Arguably the most important non-compensatory provision of an employment agreement is the restrictive covenant.  Restrictive covenants, also known as non-compete clauses or non-competition agreements is the period of time that an employee is prohibited from competing against the employer after the employment relationship ends.  Restrictive covenants vary in time and geographic scope, but they usually fall within the range of 1-3 years, and 5-25 miles (with longer distances for rural communities).

Restricting how far away from the health system a departing employee can set up shop makes perfect sense to an employer concerned about losing patients to a competing practice. But what about the physician who doesn’t want to uproot his or her life and family in order to take another position? A good rule of thumb in defining the geographical scope is to make sure you are able to make a living, in your specialty, outside the defined geographical area, without having to move your home. In evaluating the geographical area, consider not only where your office will be, but the hospital where you maintain privileges.


Termination clauses in a contract may include both termination without cause and termination for cause. In some cases the right to terminate the contract without cause is granted only to the employer, thus giving the group unilateral power. Advisors usually recommend that physicians negotiate to make such rights reciprocal, or at least limit the practice’s unilateral termination rights to the first year of the contract.
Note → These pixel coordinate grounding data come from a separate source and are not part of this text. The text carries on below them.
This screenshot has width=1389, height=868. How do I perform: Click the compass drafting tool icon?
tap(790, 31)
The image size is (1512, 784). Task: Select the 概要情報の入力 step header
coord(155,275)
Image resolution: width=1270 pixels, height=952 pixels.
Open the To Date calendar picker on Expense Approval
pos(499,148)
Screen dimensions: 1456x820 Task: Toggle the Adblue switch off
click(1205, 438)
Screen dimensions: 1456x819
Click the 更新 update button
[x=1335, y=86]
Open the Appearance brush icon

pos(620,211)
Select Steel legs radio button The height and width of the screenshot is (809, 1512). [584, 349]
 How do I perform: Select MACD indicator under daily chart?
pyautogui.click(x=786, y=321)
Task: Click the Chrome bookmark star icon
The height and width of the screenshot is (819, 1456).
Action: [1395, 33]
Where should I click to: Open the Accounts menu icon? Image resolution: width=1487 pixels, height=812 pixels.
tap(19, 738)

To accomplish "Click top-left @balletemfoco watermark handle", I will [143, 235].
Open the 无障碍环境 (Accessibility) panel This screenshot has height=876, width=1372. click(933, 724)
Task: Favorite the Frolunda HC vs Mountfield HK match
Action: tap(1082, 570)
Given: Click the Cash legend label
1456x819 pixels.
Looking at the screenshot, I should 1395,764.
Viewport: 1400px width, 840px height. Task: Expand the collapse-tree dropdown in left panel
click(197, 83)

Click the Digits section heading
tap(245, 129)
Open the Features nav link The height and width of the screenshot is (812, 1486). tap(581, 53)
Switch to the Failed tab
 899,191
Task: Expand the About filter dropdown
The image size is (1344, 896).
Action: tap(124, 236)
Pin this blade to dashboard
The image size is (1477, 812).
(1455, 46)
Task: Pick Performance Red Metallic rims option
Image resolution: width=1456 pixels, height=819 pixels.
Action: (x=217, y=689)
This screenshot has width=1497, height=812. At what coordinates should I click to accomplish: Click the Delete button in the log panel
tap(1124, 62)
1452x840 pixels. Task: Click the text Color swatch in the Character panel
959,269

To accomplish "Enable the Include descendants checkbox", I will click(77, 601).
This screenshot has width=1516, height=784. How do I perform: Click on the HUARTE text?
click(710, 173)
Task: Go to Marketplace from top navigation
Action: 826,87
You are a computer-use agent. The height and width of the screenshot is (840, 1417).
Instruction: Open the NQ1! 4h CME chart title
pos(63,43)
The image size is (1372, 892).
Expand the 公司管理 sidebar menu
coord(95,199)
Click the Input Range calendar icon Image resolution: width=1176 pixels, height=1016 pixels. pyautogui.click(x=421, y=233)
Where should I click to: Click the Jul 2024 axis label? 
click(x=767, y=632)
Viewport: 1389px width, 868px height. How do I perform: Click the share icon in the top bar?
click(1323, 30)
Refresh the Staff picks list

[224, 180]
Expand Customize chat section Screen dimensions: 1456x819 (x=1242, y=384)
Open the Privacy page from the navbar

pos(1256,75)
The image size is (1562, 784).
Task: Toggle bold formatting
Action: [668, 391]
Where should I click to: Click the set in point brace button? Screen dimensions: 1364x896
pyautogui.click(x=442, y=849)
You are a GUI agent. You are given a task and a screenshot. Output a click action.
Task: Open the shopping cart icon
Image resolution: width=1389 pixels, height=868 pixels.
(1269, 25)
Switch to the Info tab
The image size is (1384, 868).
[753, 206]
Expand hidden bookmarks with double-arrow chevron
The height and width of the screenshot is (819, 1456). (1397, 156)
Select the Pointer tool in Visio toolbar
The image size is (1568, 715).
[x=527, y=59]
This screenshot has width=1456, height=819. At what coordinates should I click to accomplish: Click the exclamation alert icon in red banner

More commonly, contracts state that termination without cause may be invoked by either party following a specified period of advance written notification, such as 90 or 180 days.  Clauses authorizing termination for cause typically are unilateral but the causes should be reasonably and narrowly defined. Loss of medical license or federal DEA registration, termination or suspension of medical staff privileges, violation of a material provision of the agreement, a felony conviction, use of illegal drugs or abuse of controlled substances are normal examples of cause.

But what happens when a physician underperforms as per the terms of the contract through no fault of his or her own? “Parsing out the distinctions between lower performance from lack of effort versus loss of productivity from a shift in utilization can be thorny, but it can be addressed in contract language,” says Gosfield.  A physician with the foresight to anticipate unexpected changes in responsibilities or an unforeseen drop in patient business may be able to renegotiate for a lower salary instead of a pink slip, she says.

Considering the Whole Package

Too often, we equate “negotiating a job offer” with “negotiating a salary”.  However, when you’re fixated on compensation instead of focusing on the value of the deal and what decreases your risk of personal and financial liability, you may be selling yourself short.  Additional considerations such as an undemanding on-call schedule, flexibility in work hours and responsibilities, opportunities for growth and promotion, support for continued education and so forth cannot be priced.